[Work order]
Your task is to repeat, word for word, the line containing "Terms (262, 1527)" and all lines that follow it to the end of the material, and no other lines.

[Material provided]

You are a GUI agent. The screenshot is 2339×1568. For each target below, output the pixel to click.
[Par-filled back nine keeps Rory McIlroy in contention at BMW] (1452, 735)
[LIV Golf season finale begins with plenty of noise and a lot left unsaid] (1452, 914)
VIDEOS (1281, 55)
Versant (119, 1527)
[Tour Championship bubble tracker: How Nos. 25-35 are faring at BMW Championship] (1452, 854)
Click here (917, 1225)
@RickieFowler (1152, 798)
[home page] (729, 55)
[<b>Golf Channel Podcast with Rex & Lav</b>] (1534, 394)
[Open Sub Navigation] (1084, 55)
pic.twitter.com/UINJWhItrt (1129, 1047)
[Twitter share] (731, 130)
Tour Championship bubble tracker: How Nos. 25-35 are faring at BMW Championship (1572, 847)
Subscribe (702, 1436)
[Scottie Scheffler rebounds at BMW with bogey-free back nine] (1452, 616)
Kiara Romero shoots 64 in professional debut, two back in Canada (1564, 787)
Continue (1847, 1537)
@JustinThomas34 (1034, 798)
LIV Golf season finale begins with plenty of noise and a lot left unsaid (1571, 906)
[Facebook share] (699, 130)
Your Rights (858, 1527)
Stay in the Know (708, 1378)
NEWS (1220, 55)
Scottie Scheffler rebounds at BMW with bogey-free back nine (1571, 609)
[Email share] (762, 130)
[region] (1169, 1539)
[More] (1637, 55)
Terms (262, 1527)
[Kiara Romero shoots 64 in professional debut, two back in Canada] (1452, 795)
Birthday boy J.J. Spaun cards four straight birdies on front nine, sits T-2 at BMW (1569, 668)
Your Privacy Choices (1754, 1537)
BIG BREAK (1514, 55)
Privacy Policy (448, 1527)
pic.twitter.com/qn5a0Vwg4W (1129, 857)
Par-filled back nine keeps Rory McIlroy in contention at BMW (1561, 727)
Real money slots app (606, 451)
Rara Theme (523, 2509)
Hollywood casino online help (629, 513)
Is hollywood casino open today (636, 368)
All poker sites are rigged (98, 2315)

[Result of the exercise]
Terms (262, 1527)
[Kiara Romero shoots 64 in professional debut, two back in Canada] (1452, 795)
Birthday boy J.J. Spaun cards four straight birdies on front nine, sits T-2 at BMW (1569, 668)
Your Privacy Choices (1754, 1537)
BIG BREAK (1514, 55)
Privacy Policy (448, 1527)
pic.twitter.com/qn5a0Vwg4W (1129, 857)
Par-filled back nine keeps Rory McIlroy in contention at BMW (1561, 727)
Real money slots app (606, 451)
Rara Theme (523, 2509)
Hollywood casino online help (629, 513)
Is hollywood casino open today (636, 368)
All poker sites are rigged (98, 2315)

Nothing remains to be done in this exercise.